CN109484406B - Safety monitoring method for hybrid electric vehicle cruising speed closed-loop control LEVEL2 - Google Patents

Abstract

A hybrid electric vehicle cruise speed closed-loop control LEVEL2 safety monitoring method monitors whether a cruise control error flag bit exists in an original cruise speed control state of a vehicle; if the original cruising speed control state of the vehicle is not available, the original cruising speed control state of the vehicle is independently adopted as a monitoring state; if the current cruise speed control state exists, the cruise speed control state under the safe calculation of the original cruise speed control state of the vehicle and the Level2 function is combined to be used as a monitoring state; and any monitoring state acquires the parameter quantity of the current vehicle cruising speed control state and feeds back the parameter quantity to the initial input end of the original cruising speed control state of the vehicle so as to carry out closed-loop control on the cruising speed state and finally realize cruising speed control under the safety monitoring of the Level2 function.

Description

Safety monitoring method for hybrid electric vehicle cruising speed closed-loop control LEVEL2

Technical Field

The invention relates to the technical field of hybrid vehicle engineering, in particular to cruise speed closed-loop control of an automobile under functional safety monitoring.

Background

With the continuous improvement of environmental protection consciousness and the continuous enhancement of national regulations, the development of new energy automobiles is greatly promoted.
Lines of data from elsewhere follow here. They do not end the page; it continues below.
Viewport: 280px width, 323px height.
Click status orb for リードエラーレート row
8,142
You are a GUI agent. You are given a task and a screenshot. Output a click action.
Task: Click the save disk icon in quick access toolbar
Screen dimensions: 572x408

The hybrid electric vehicle integrates the advantages of a pure electric vehicle and a traditional fuel vehicle, and becomes an important development direction of a new energy vehicle. Cruise control has become an essential feature in modern vehicle design because it reduces unnecessary vehicle speed variations, thereby saving fuel while greatly reducing the driving burden. Meanwhile, with the continuous improvement of safety awareness, the monitoring of the functional safety of the automobile is also becoming an aspect that must be considered by automobile designers.

Disclosure of Invention

The purpose of the invention is: the cruise vehicle speed closed-loop control based on Level2 function safety monitoring is provided, so that the cruise vehicle speed control under function safety monitoring is finally realized.

In order to achieve the technical purpose, the invention provides a safety monitoring method for closed-loop control LEVEL2 of hybrid electric vehicle cruising speed, which comprises the following steps: providing the original cruising speed control state of the vehicle and the cruising speed control state under the safe calculation of the Level2 function, and further comprising the following steps: monitoring whether a cruise control error zone bit exists in the original cruise speed control state of the vehicle; if the cruise control error flag bit does not appear, independently adopting the original cruise speed control state of the vehicle as a monitoring state; if the cruise control error flag bit exists, combining the original cruise speed control state of the vehicle and the cruise speed control state under the safety calculation of the Level2 function as a monitoring state; and any monitoring state acquires the parameter quantity of the current vehicle cruising speed control state and feeds back the parameter quantity to the initial input end of the original cruising speed control state of the vehicle so as to carry out closed-loop control on the cruising speed state and finally realize cruising speed control under the safety monitoring of the Level2 function.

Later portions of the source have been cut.